Material to process: Begin

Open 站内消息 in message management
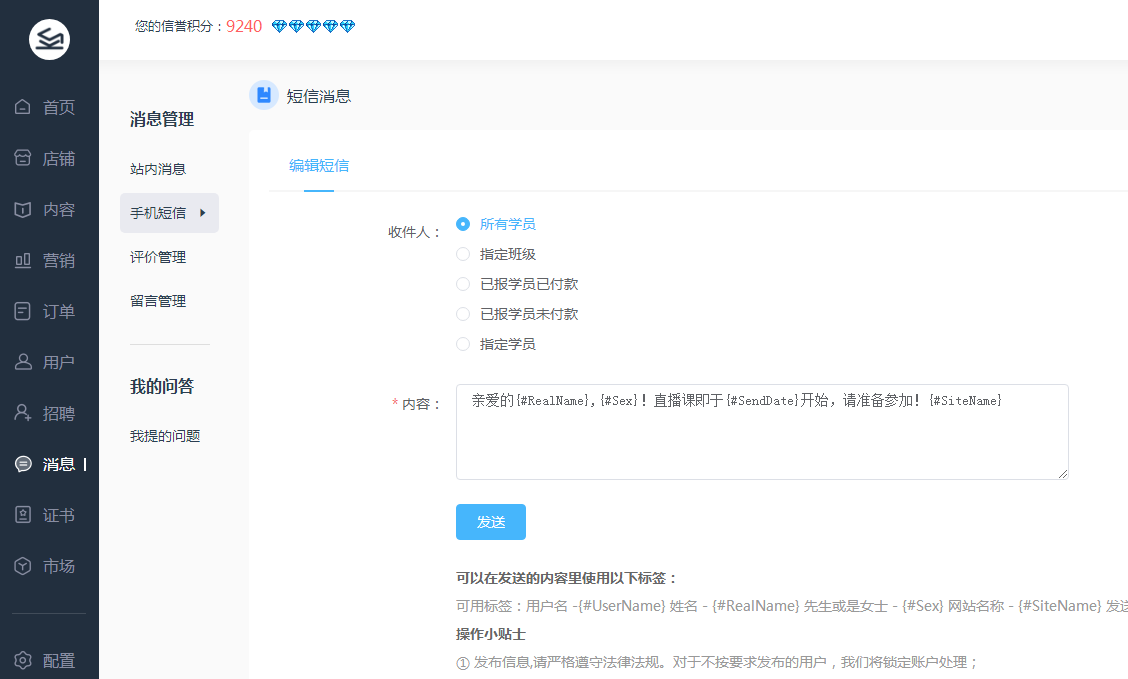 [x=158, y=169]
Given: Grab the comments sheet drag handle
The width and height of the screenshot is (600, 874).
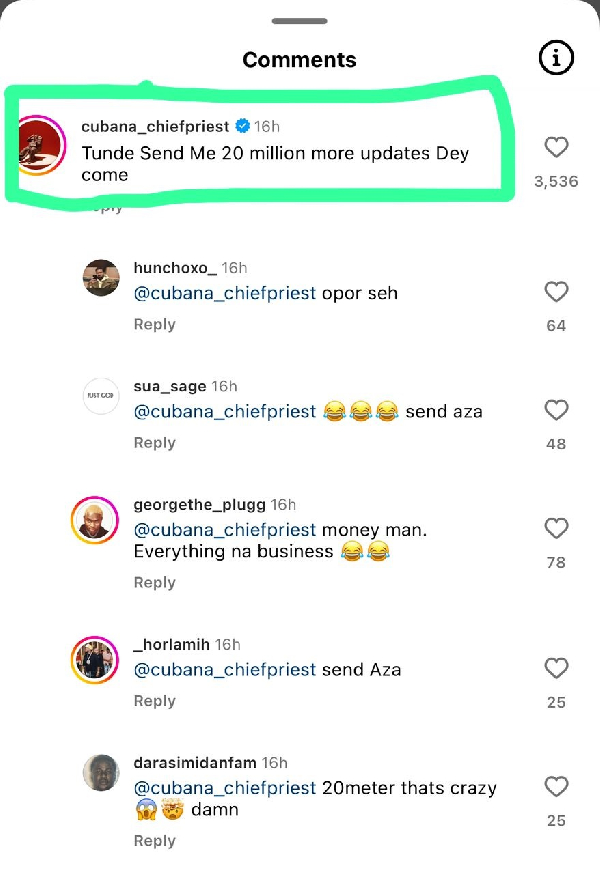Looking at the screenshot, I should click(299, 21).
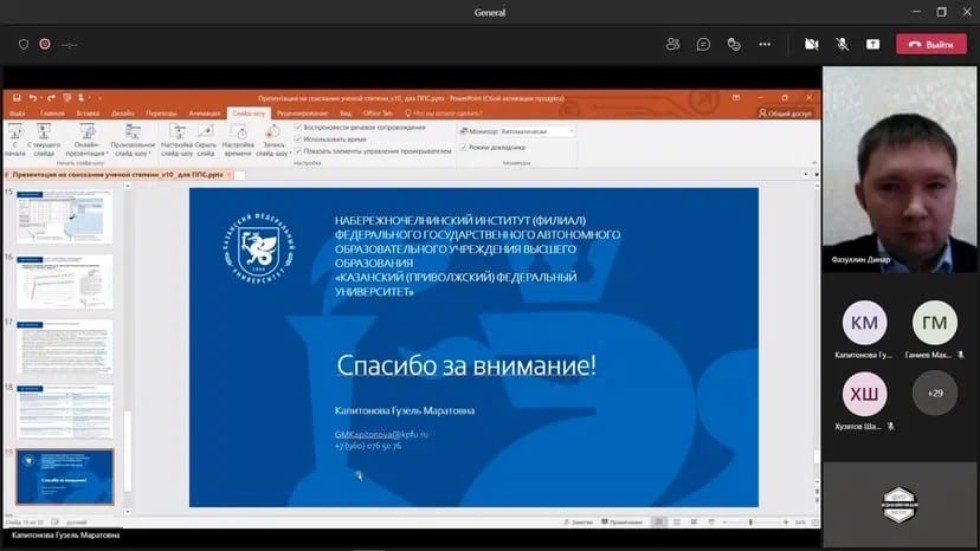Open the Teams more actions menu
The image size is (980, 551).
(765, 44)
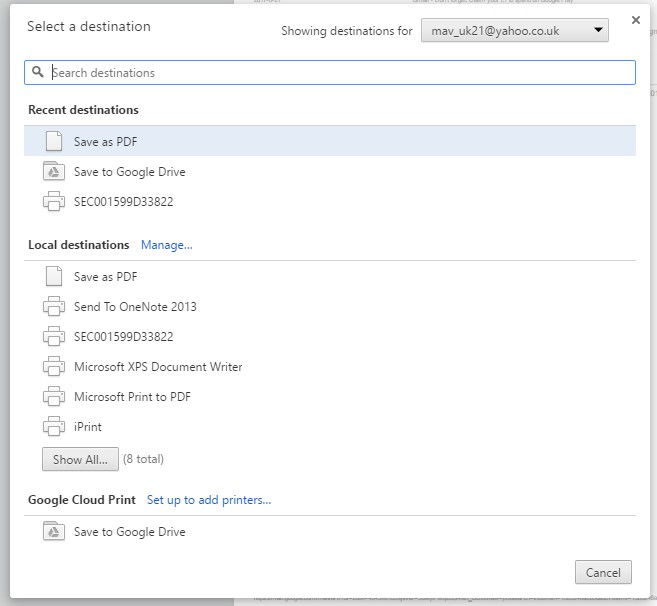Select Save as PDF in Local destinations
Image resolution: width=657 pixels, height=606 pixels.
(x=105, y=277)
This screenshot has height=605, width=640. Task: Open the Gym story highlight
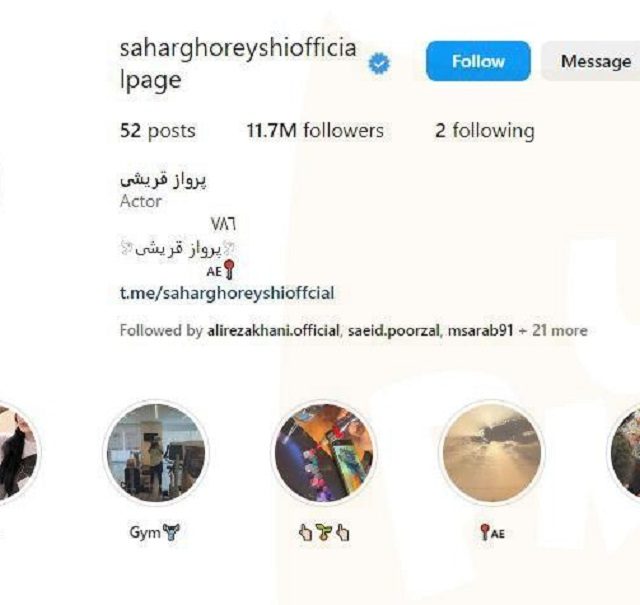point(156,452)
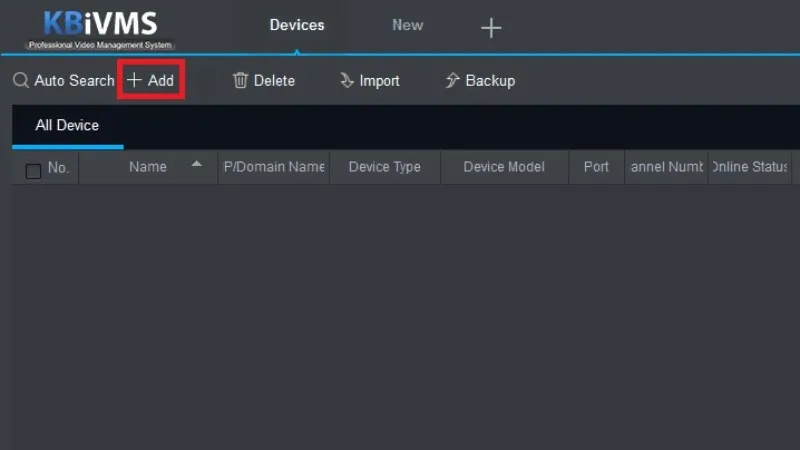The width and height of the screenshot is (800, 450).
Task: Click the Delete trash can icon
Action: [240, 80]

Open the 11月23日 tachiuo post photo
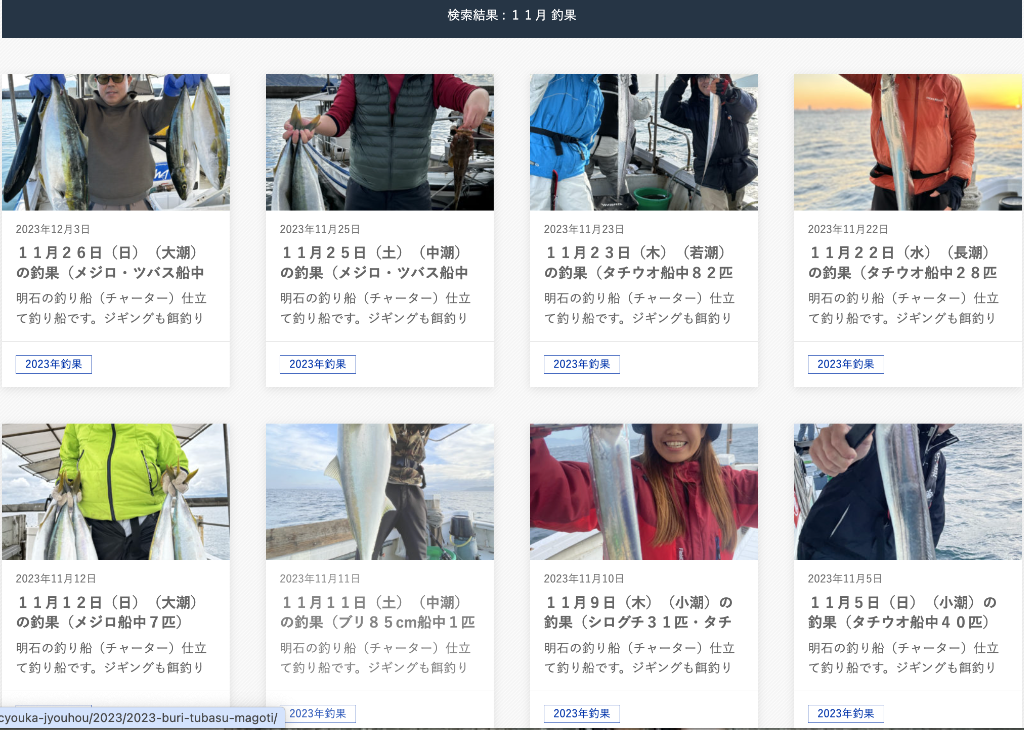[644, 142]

Material to process: End

▸ Brief
Begin with the line that contains "The width and height of the screenshot is (600, 874)." and copy every line through the end of the listing, exactly as written, both ends included. Pictures are not part of the copy.

▸ Worked solution
The width and height of the screenshot is (600, 874).
Looking at the screenshot, I should click(299, 21).
Open the Teams more actions menu
The image size is (980, 551).
(765, 44)
Select Save as PDF in Local destinations
Image resolution: width=657 pixels, height=606 pixels.
(x=105, y=277)
This screenshot has height=605, width=640. Task: Open the Gym story highlight
point(156,452)
The width and height of the screenshot is (800, 450).
Task: Click the Delete trash can icon
Action: [240, 80]

Open the 11月23日 tachiuo post photo
[644, 142]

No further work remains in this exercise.